That completely fits the definition of "discernible", and my use is the
correct use of it in this case.
Definition of "discern":
"To perceive or recognize as being different"
> The
> very notion
> of the existence of such an increment is impossible. This gets into the
> exponential nature of audio.
What exponential nature of audio? We are talking about signals and VOLTAGES
here. Over the voltage range, the noise will be pretty much the same,
therefore, the ability to discern signal is the same throughout the entire
range.
The signal we ara characterizing is NOT exponential, it has a FIXED overall
amplitude and a FIXED noise. There is NOTHING exponential about these
numbers. The characterization of these numbers can be done using
exponential numbers, but that has nothing to do with this.
> Suppose an amp that goes from 1 watt to 100
> watts of output power. The power increment from 1 watt to 2 watts would be
> easily distinguishable however going from 99 watts to 100 watts would be
> impossible to distinguish. -- Basically, distinguishability is
> based on the
> RATIO of the two wattages NOT the DIFFERENCE.
But I NEVER said you would do the distinguishing that way for a power amp.

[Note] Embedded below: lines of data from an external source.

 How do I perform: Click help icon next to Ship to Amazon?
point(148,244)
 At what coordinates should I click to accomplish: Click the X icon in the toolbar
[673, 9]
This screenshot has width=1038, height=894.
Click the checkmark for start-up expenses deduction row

It's YOUR example, not mine. You are confusing log issues with non-log
issues. When dealing with characterizing a VOLTAGE, the increment IS a
"fixed" "difference".
> ------------------------
>
> Here's a web reference that YOU picked and said supported your case.
>
>
>
> The first couple of paragraphs talk about DyR and number of bits in
> agreement with much of your DSP statements. Further down though is the
> equation for Dynamic Range. Have you checked it out?
>
> DynamicRange = -20*log10 (noise level rms/maximum level rms)
>
> The minus sign just flips the ratio. So "maximum level rms"
> corresponds to
> "largest" -- and is NOT max - min. Also note the "rms" which you should
> know is root mean square, exactly as I wrote above, and certainly implies
> that "signal" means a AC audio signal.
This is all a "so what". That doesn't negate anything I've said. You are
confusing A/C signals, which are typically stated as an amplitude, and D/C
signals, which are typically stated as a range with two bounds, like -3V to
+3V, or as a single number, with zero as the other bound.
An A/C signal of 6V is the EXACT same as a D/C signal of -3V to +3V.

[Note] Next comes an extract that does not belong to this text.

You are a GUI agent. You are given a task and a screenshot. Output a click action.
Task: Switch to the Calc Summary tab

This has, for some reason I can not even fathom, been a big deal for you to
understand....you've wanted to fuss about this "max - min" vs "max" thing,
and it's a NON ISSUE.
Do you somehow not believe you can find the dynamic range of a DC signal???
<snip references>
> Here's why we use the adjective "Dynamic":
>
> Dynamics - 1) The amount of fluctuation in level of an audio signal. 2) In
> music, the playing of instruments loudly or softly at different times.
...#2 really has no bearing on this discussion.

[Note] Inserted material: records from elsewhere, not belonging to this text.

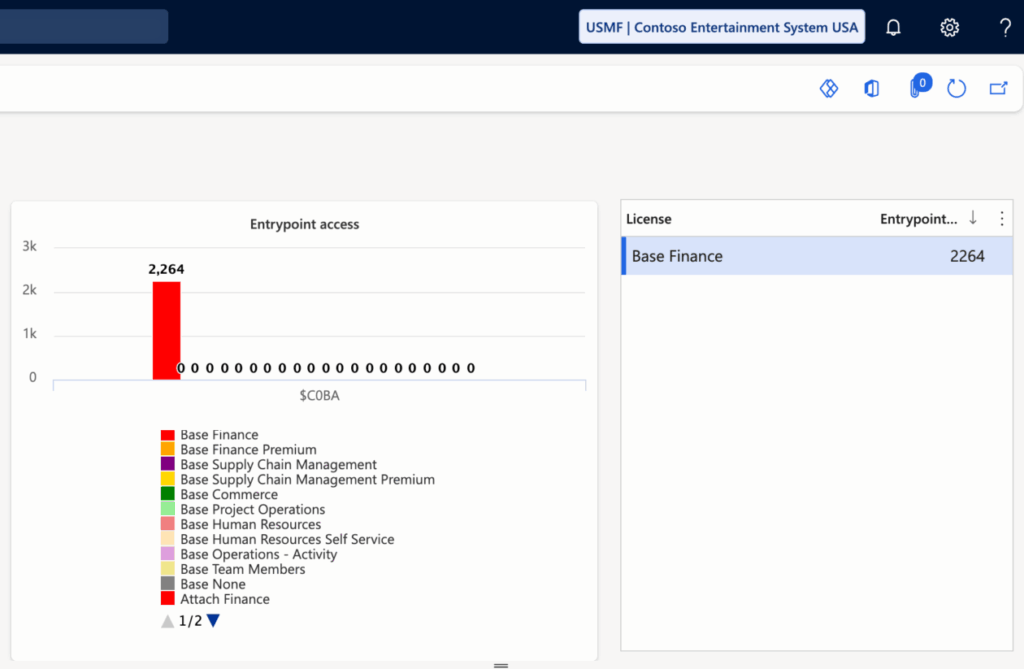The width and height of the screenshot is (1024, 669).
Task: Refresh the page with the circular arrow
Action: 956,89
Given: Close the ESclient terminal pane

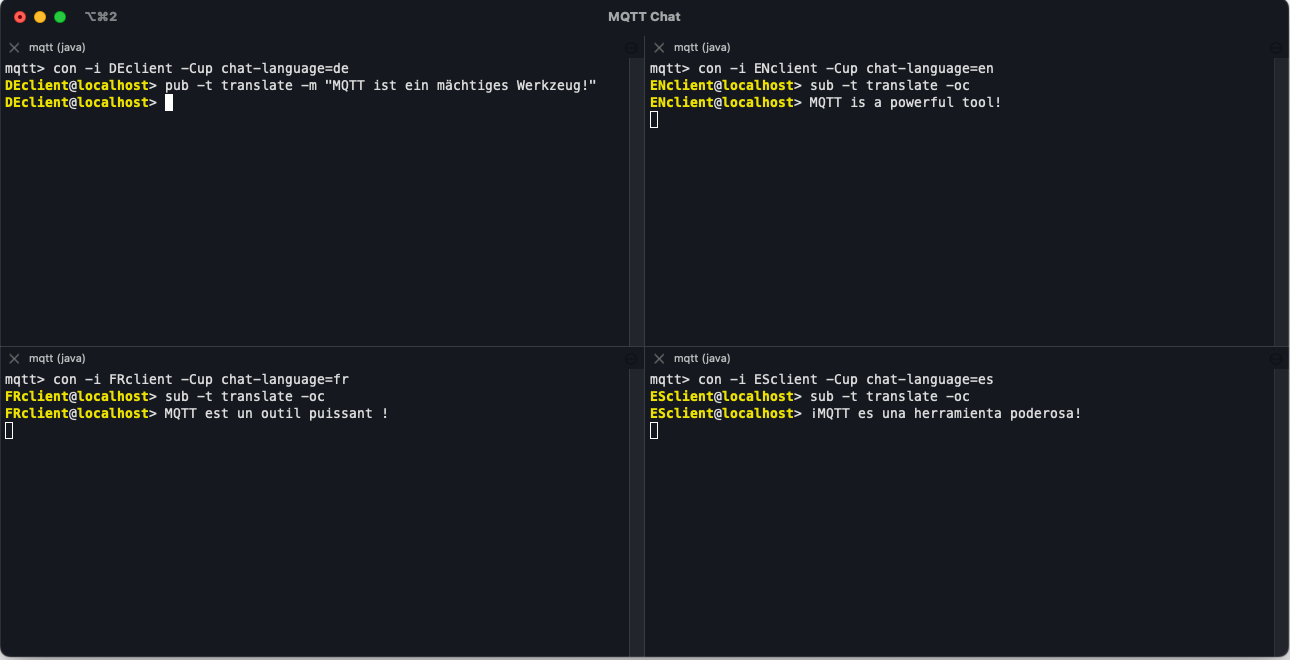Looking at the screenshot, I should click(x=659, y=358).
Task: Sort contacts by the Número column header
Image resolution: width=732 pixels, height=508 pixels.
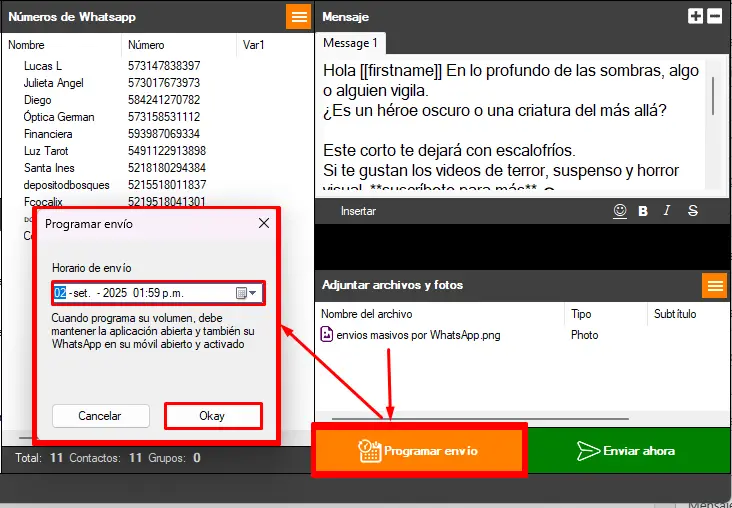Action: coord(146,45)
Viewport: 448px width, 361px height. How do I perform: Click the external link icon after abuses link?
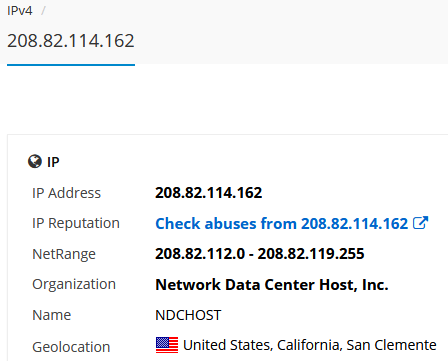[x=420, y=223]
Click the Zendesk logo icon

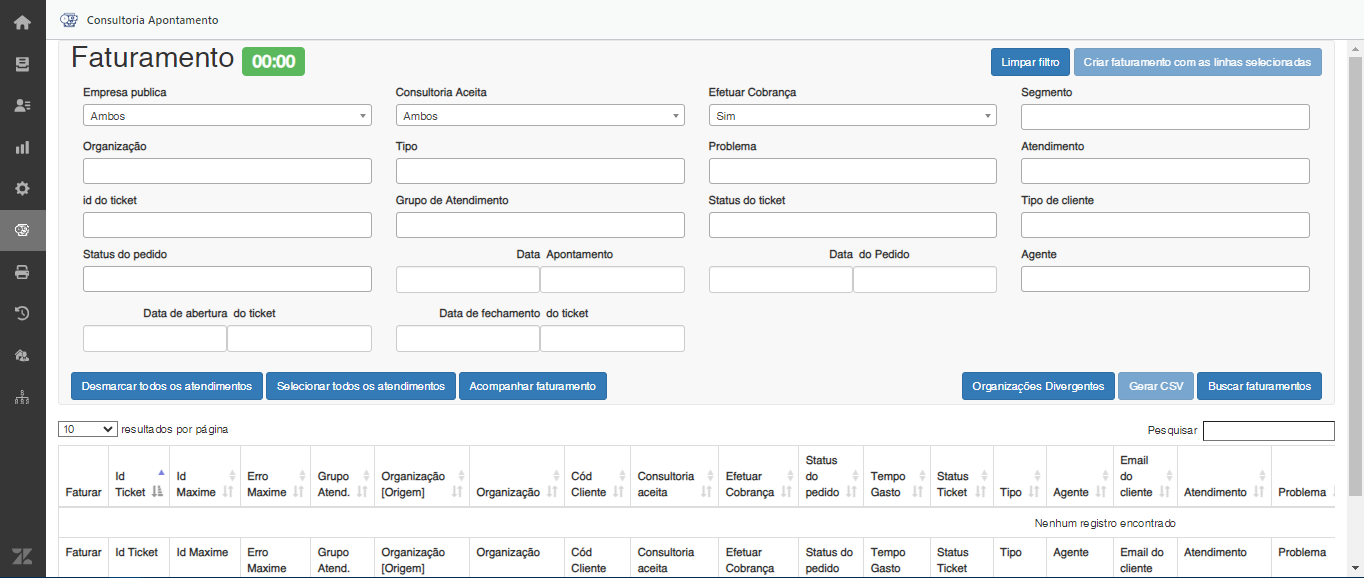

"dynamic" is used in "dynamic range" simply because it is a characterization
of the "dynamics" of a particular signal (dynamic meaning characterized by
continuous change).
Dynamic range is the characteristics of A dynamic aspect of A signal OVER A
range, it is not a range in and of it self.
> ------------------- Summary
>
> ...In all of them, Dynamic Range is a range of values
No, it is a single number, NOT a range. That number is characterized OVER A
range, but that does not make dynamic range A range.
> where
> the system is working as advertized.
What does advertising have to do with anything?
> The range is specified by a
> maximum and a minimum value.
If it was a range, it would be...but dynamic range is NOT specified by a
maximum AND minimum value...it is a SINGLE value characterizing a maximum
and minimum value...and again, that does NOT make dynamic range A range, but
does make it a characterization OF a range.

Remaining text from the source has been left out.